◆ **Instruction**: Can you rewrite the records below, substituting "Which point should I click to accomplish" for each occurrence of "At what coordinates should I click to accomplish", changing nothing else and leaving the pictures out of your answer?

..............................

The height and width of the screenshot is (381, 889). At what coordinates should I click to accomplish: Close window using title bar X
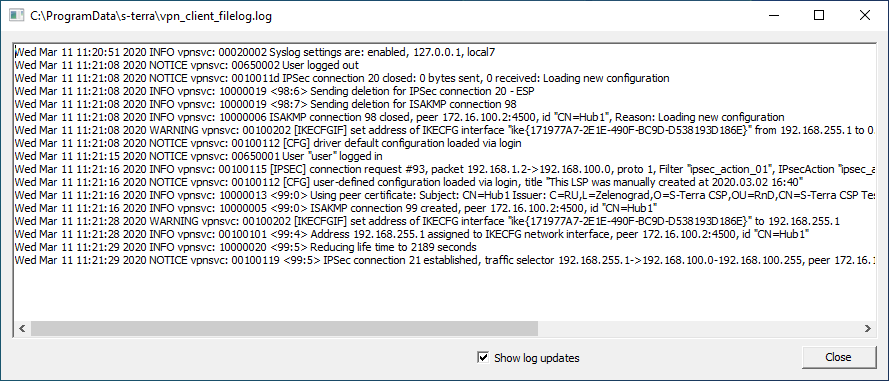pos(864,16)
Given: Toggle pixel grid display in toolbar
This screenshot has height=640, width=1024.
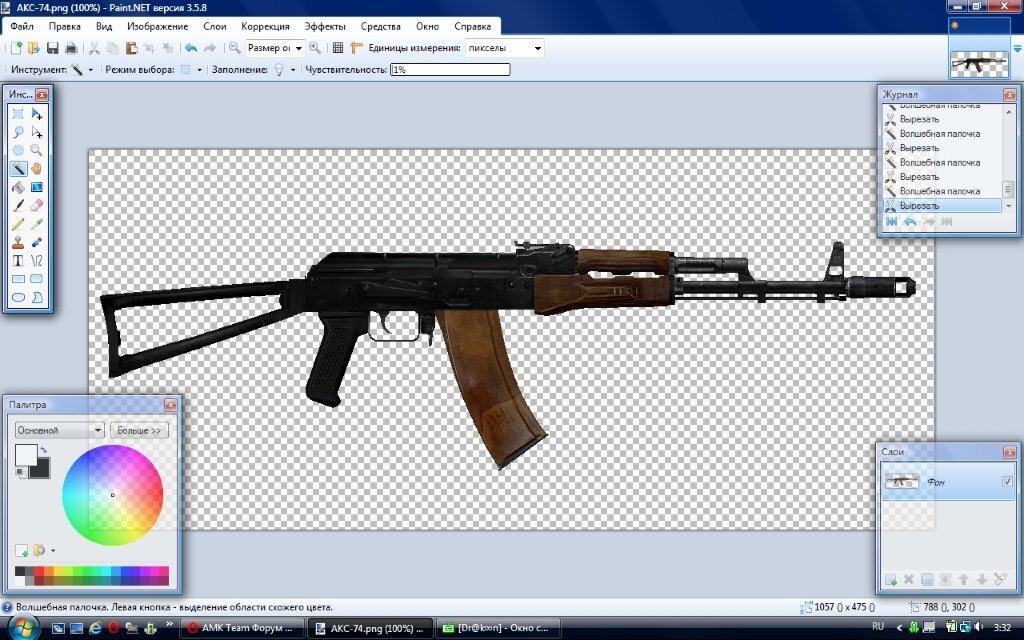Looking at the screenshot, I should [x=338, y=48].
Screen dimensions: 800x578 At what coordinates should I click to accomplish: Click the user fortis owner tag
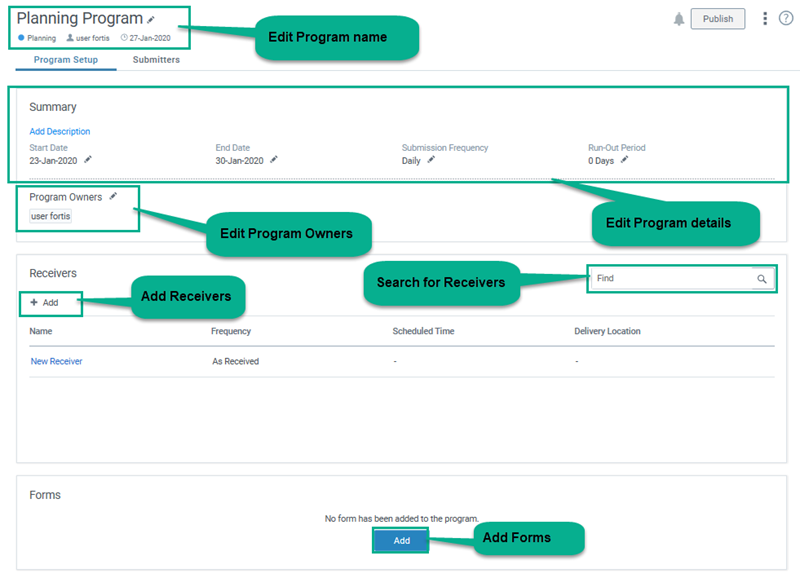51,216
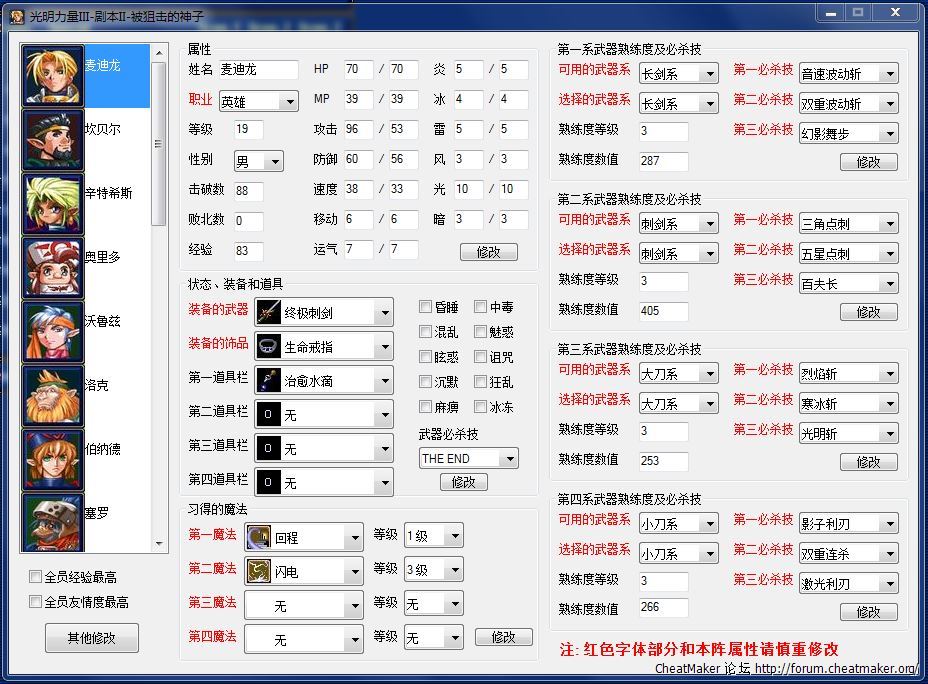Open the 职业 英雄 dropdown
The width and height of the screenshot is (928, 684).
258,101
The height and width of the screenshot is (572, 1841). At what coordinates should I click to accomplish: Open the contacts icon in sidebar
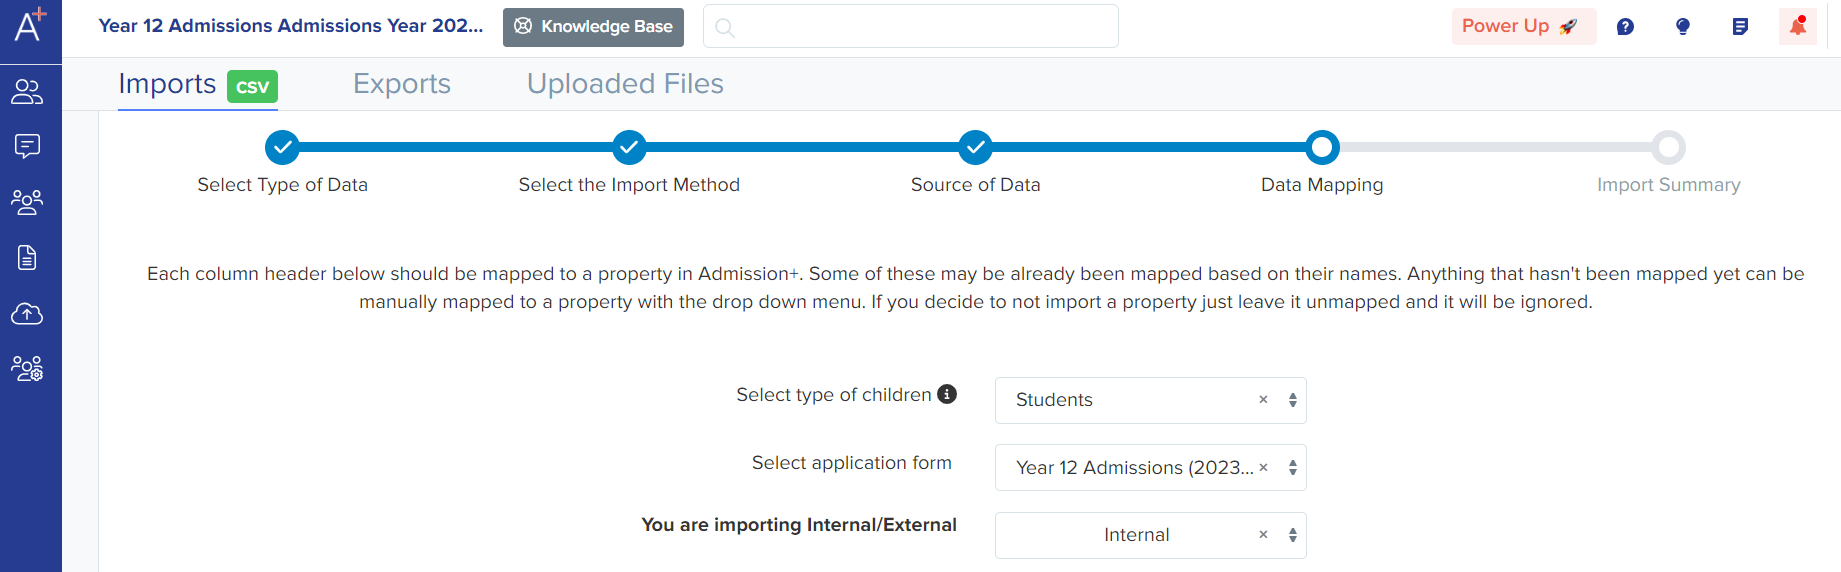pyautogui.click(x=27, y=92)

..............................

◆ **Solution for this task**:
The height and width of the screenshot is (381, 889). Which point should I click to accomplish: Close window using title bar X
pos(864,16)
Given: Toggle pixel grid display in toolbar
This screenshot has height=640, width=1024.
Looking at the screenshot, I should [x=338, y=48].
Screen dimensions: 800x578 Which point should I click to accomplish: Click the user fortis owner tag
51,216
Open the 职业 英雄 dropdown
The width and height of the screenshot is (928, 684).
258,101
The height and width of the screenshot is (572, 1841). Which point should I click to accomplish: Open the contacts icon in sidebar
pyautogui.click(x=27, y=92)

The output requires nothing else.